Problem to work on:
Each line below from the one containing "Viewport: 1024px width, 611px" through the one containing "You are a computer-use" is to be given again exactly, and no line outside that span.

Data extract:
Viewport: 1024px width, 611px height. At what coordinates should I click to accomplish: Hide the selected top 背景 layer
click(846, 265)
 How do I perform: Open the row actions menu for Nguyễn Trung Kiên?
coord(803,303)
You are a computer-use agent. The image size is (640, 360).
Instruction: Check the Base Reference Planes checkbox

---

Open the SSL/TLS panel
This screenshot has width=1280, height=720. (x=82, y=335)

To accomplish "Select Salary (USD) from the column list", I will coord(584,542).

--

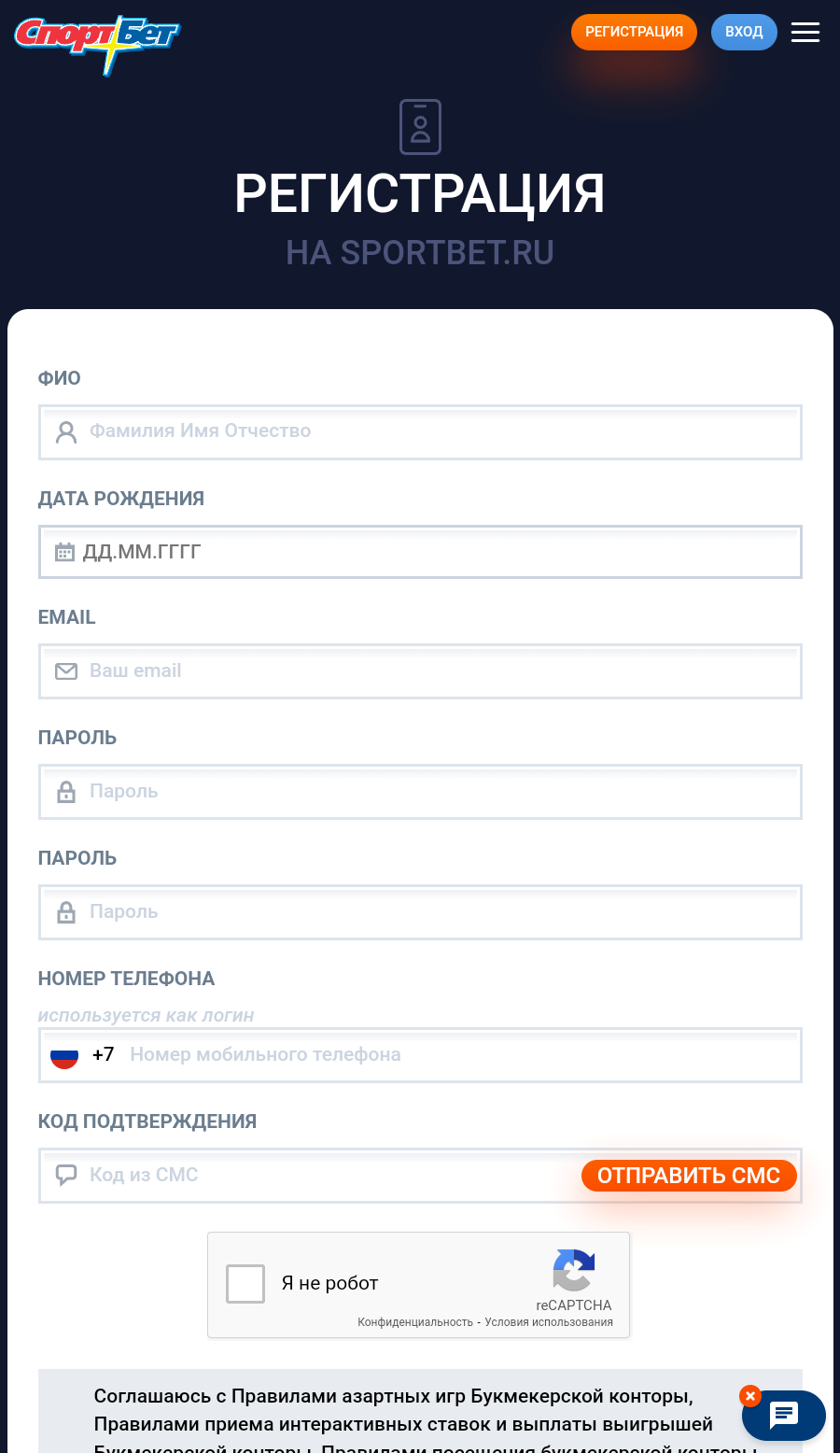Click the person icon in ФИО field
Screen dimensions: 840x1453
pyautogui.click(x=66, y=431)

Written response:
Viewport: 1024px width, 611px height. At what coordinates should I click to accomplish: Hide the selected top 背景 layer
click(846, 265)
 How do I perform: Open the row actions menu for Nguyễn Trung Kiên?
coord(803,303)
You are a computer-use agent. The image size is (640, 360).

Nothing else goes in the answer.